Patna, July 21: Police are still clueless in the murder case of Neelam Sharma, the principal of Ankur Public School, even as they searched every household in the Rajivnagar neighbourhood today.
Faced with the challenge of cracking the daring daylight crime, the men-in-uniform are desperately trying to dig out clues that might help give them some headway in the case.
Police insiders told The Telegraph that somebody known to the victim or her family was being suspected to be involved in the crime.
“The timing of the incident is perplexing. The assailant/s knew that the classes of the nursery section, which was functioning from the first floor of the house, gave over by 11am. They also had the information that Sharma’s daughter would be back home by 1pm from her school. They even knew that the driver of the Ankur Public School section in Digha, which was run by her husband, used to come to park the bus in the compound by 12.45pm every day. So the crime had to be committed in the 11am-12.30pm window,” a source told The Telegraph.
A police team, led by deputy superintendent of police (law and order) Vivekanand came to the place of occurrence this afternoon and conducted search operations in the neighbourhood.
When contacted, Patna senior superintendent of police (SSP) Amrit Raj said: “All neighbouring houses were searched but nothing was found. However, some persons have been detained for interrogation. Raids are on in Patna to nab some of the suspects. The police, as of now, are treating the case as murder for robbery.”

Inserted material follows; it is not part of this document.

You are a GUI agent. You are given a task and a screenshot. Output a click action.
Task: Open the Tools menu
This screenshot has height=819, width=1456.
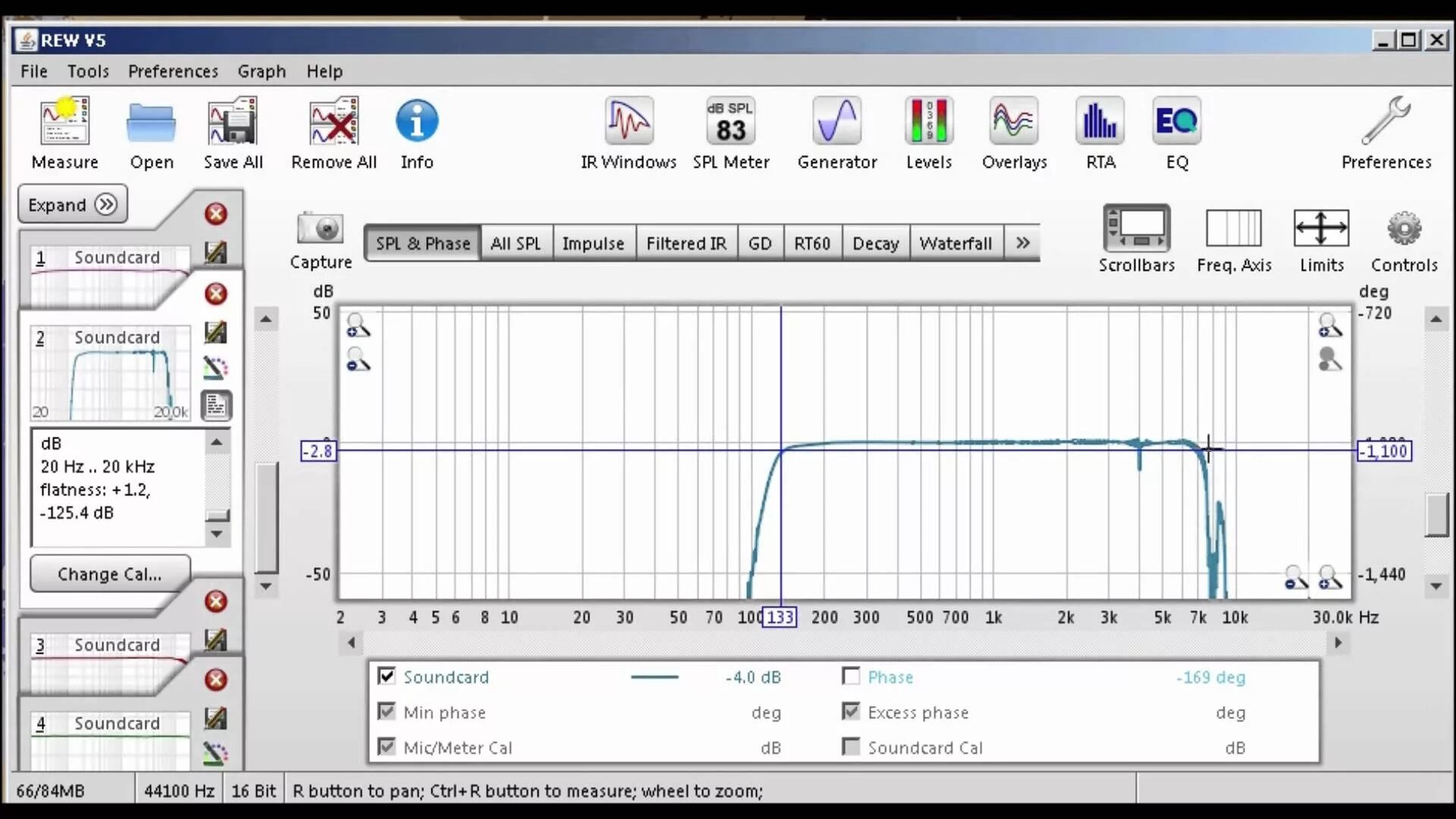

Sharma’s daughter, Neha, said: “Maa (Sharma) never used to keep aside the keys to the cupboards, they were always hanging from the locks. The criminals opened every trunk in every room,” she said.
The people gathered at the Sharma residence today could not help but compare Sharma’s case with that of the murder of Papiya Ghosh (53), a noted historian and Patna University professor, and her maid in December 2006. “Ghosh’s residence is located barely a kilometre from this place. In that case, no one had heard the two women’s cries for help. Here too, Sharma was badly beaten to death but nobody heard her crying for help,” a mourning woman, preferring anonymity, said.
Five arrests were made in the case but the main accused remains absconding to this day.
Pointing to a lot of vegetables kept at one corner of the ground floor, one of Sharma’s relatives said: “Sharma must have gone to buy vegetables after the school gave over. She must have been attacked on her return. But how could nobody hear anything from the house?”